Resurrection People
Dear Friends,
Recently, when John and Cathy Roberts shared their lives in recovery as part of Cathedral ministry with youth, I was reminded of a time when the meaning of Easter came home to me, when Easter Day became every day.
Serving as a Rector in Ohio, my home was in very close proximity to the church. After I had celebrated The Great Vigil of Easter with the Church faithful, there was a celebratory party in the rectory where I lived.
It was about 9:30p.m. when I noticed the lights on in the basement of the church. It was Saturday evening, and I remembered the weekly AA meeting was gathered there.
The tight-knit island community was such that I knew not only the people with me at the party in the rectory, but most of the people in that meeting in the Undercroft. I knew their stories, how they had been to hell before “they admitted we were powerless over alcohol” and “came to believe that a Power greater than ourselves could restore us to sanity.” They had “made a decision to turn our will and our lives over to the care of God…” to borrow from the wisdom of The Twelve Steps, the tenets of the AA recovery program.

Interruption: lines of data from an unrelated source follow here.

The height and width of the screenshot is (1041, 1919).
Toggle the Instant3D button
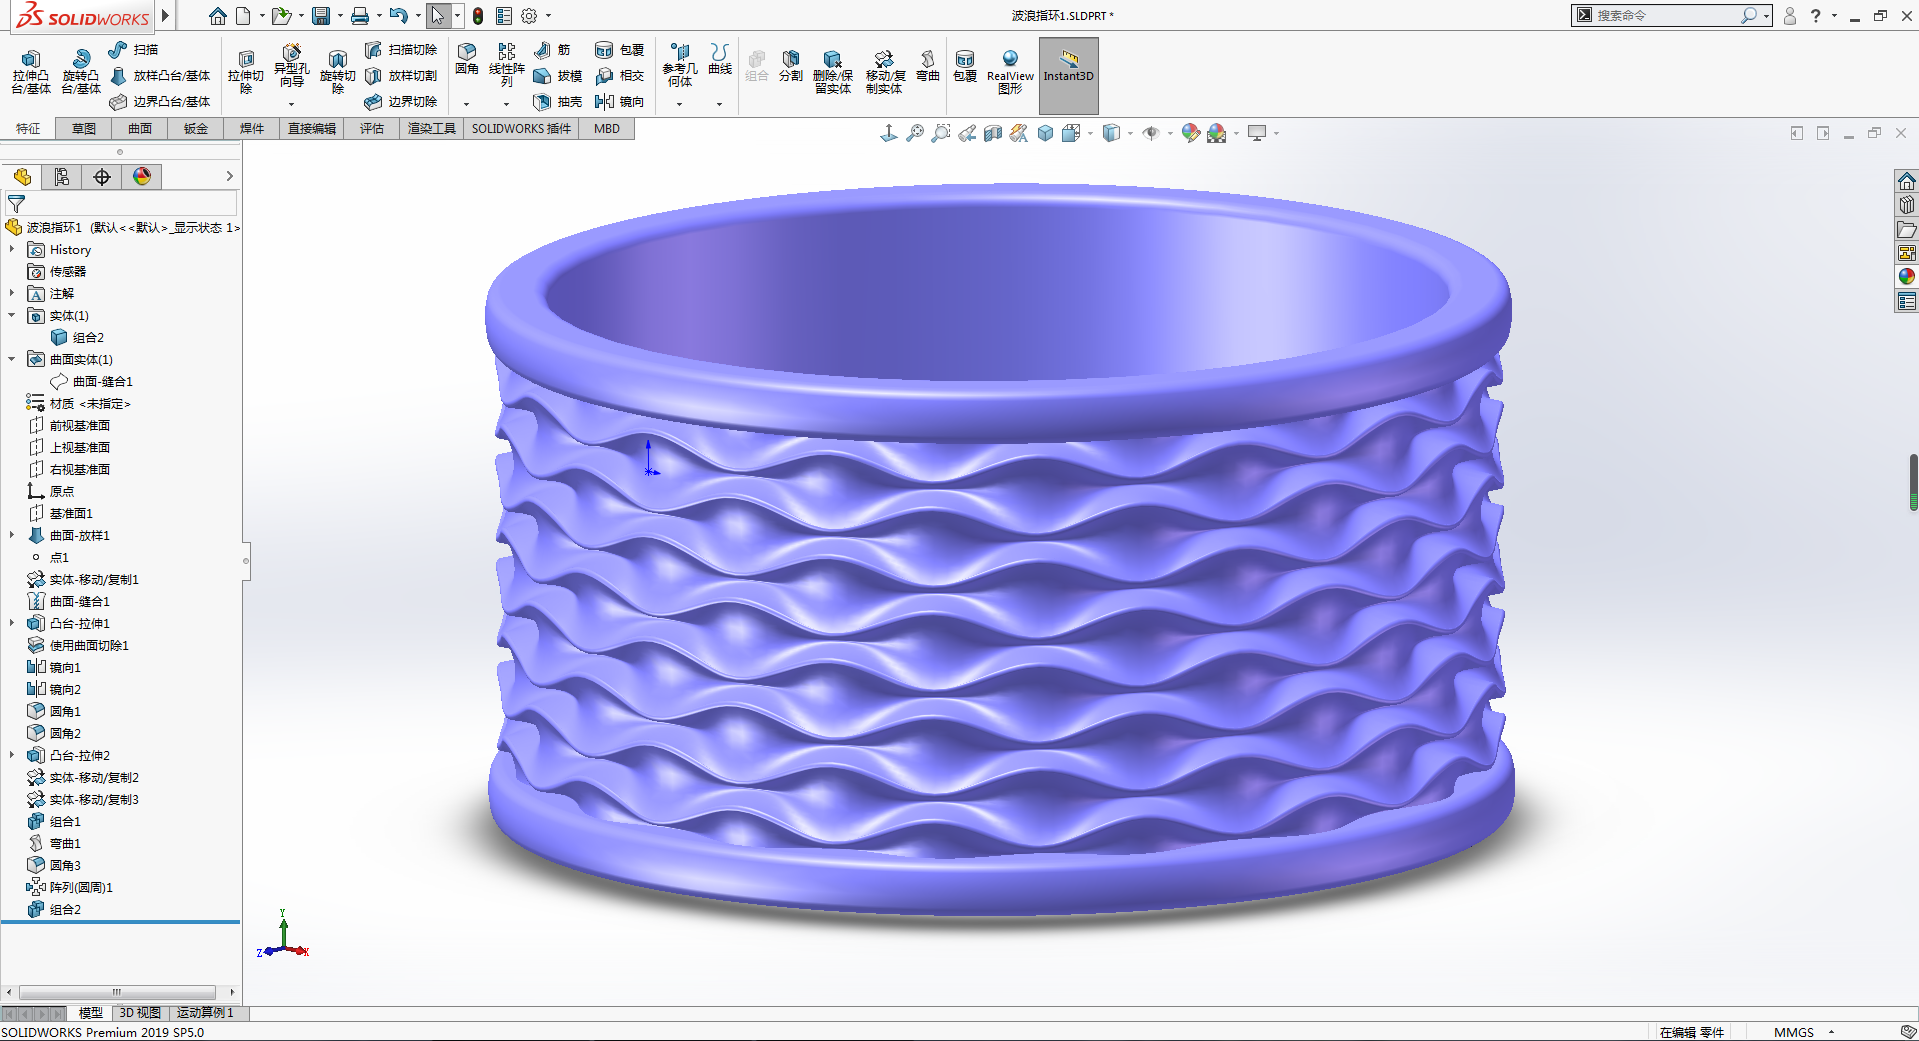tap(1068, 75)
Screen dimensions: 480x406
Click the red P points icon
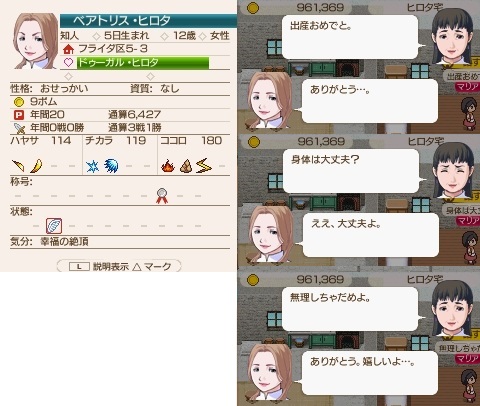coord(19,115)
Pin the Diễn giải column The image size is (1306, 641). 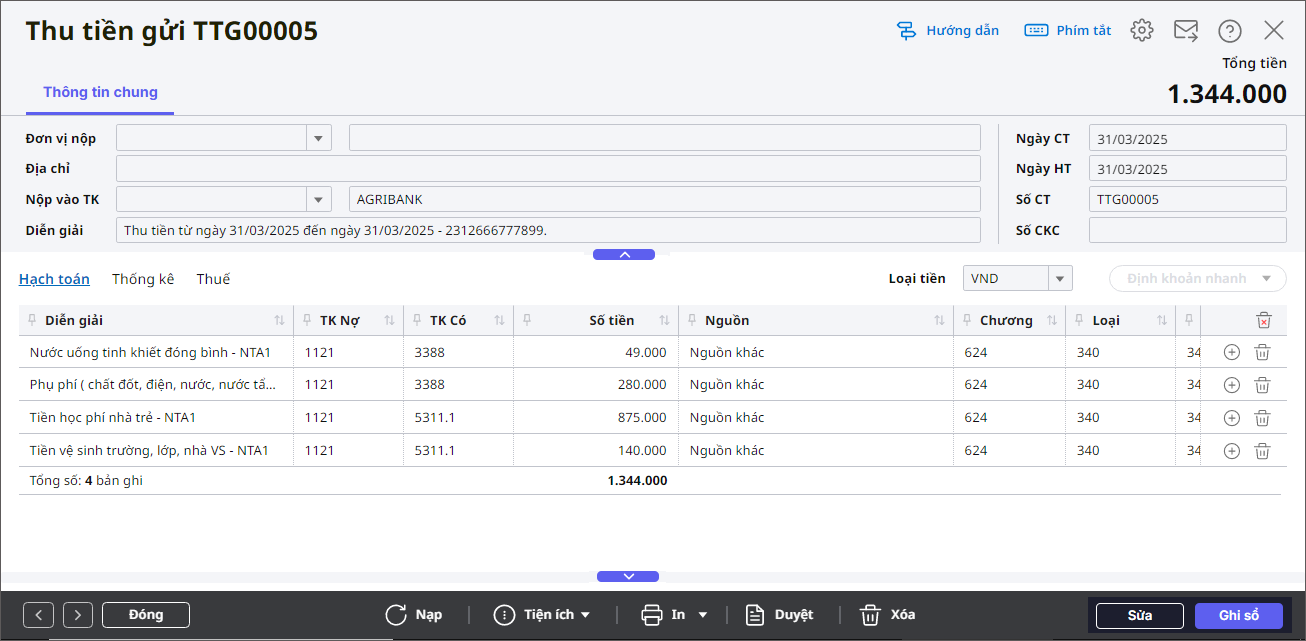coord(33,320)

I would call the members of that fellowship, “Resurrection people.” For them, to be raised from the dead was not limited to one day, Easter, or even the Great Fifty Days, the season now between Easter Day and the Day of Pentecost. Everyday, one day at a time, they lived into new life; “having had a spiritual awakening as the result of these Steps, we tried to carry the message to others and to practice these principles in all our affairs, (Step 12).
If you don’t know the power of Easter as do “Resurrection People,” make an effort to find out more about being in recovery. We all need to as does the world need “the salt of the earth” represented in people who live out their lives in surrendered faith.
“Alleluia. Christ is risen.” Rise with him today and every day. God bless you.